A man in Toronto is using Instagram to curate a database of Black artists in Toronto. “[Danilo] McCallum is building what he calls an Instagram database, a profile called Black Canvas 101, that will feature images from the Toronto artists and organizations that have built the scene into a vibrant community.” Oddly enough I didn’t see Mr. McCallum’s Instagram address on this article! He’s at https://www.instagram.com/danilotheartist/ .
Cornell University is beginning a project to compile a national database of historical runaway slave advertisements. “The project, ‘Freedom on the Move’ (FOTM), aims to compile all North American runaway slave advertisements, never before systematically collected, into a collaborative database of information. The project will include new tools allowing partner institutions to add their own archives, opening up unprecedented ways to engage a large online community and to study this traumatic but critical period in U.S. history.”

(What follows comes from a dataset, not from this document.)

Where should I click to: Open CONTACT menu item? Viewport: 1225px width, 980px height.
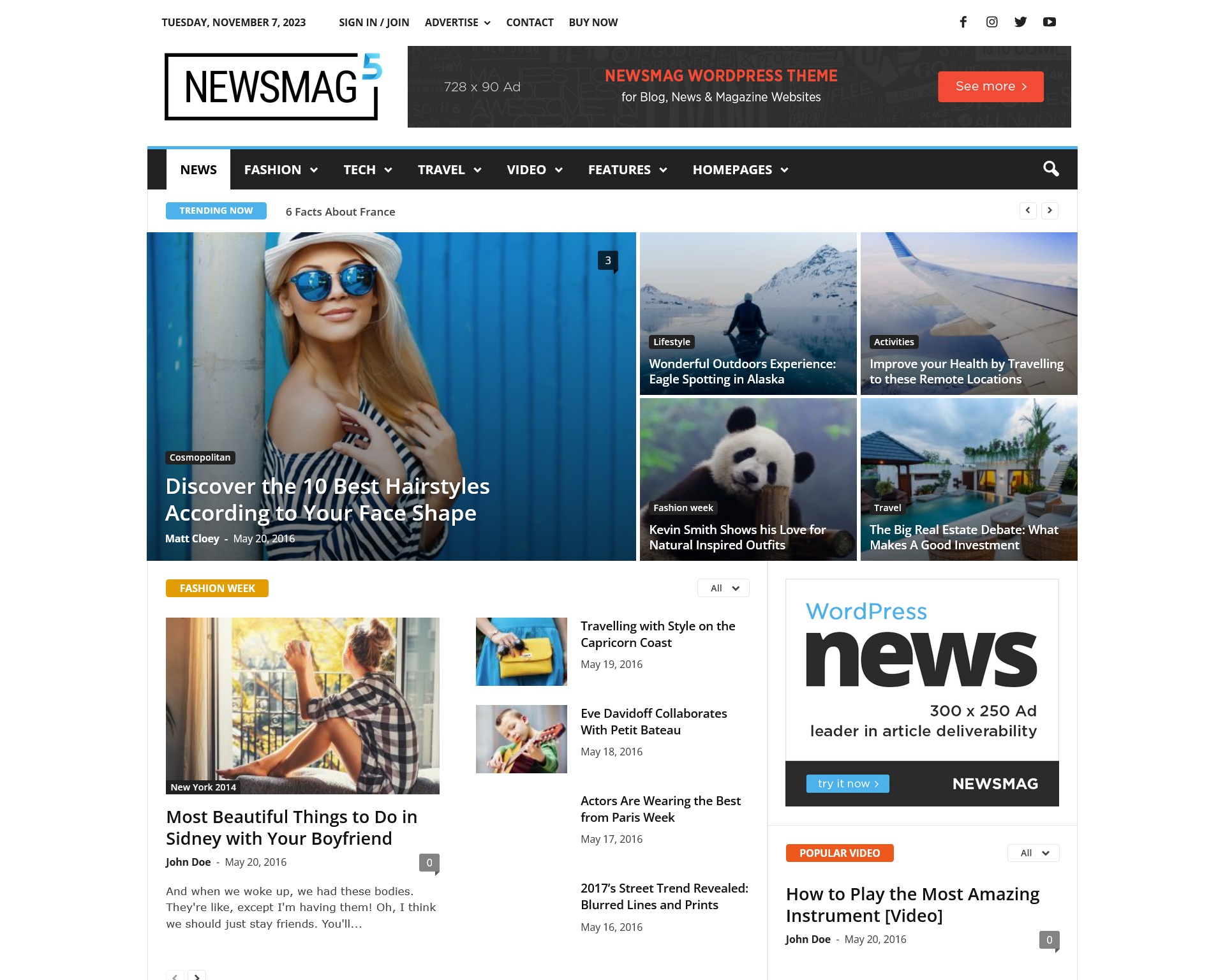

The University of Wyoming’s American Heritage Center has created a Liz Byrd archive. “Wyoming residents can now access online hundreds of photos and documents relating to the life of Liz Byrd, the first African-American woman to serve in the state Legislature. The materials include baby pictures dating back to the 1920s, photos of campaign materials from the 1980s and images from Byrd’s teaching and political careers, among many other documents.”
The Library of Congress has digitized its Rosa Parks collection and put it online. “The collection contains 7,500 manuscripts and 2,500 photographs related to Parks, who made headlines on Dec. 1, 1955, when she refused to give up her seat to a white passenger on a segregated bus in Montgomery, Ala.”
The New York Times has an article about several news database projects designed to provide information on the lives of escaped slaves. “These searchable listings indicate how often slaves managed to leave with their children, how some were able to pass for white and how many recaptured slaves kept trying to escape. Among the new website projects are Runaway Slaves in Britain, set up by the University of Glasgow, and Freedom on the Move, based at Cornell University and covering American newspapers.”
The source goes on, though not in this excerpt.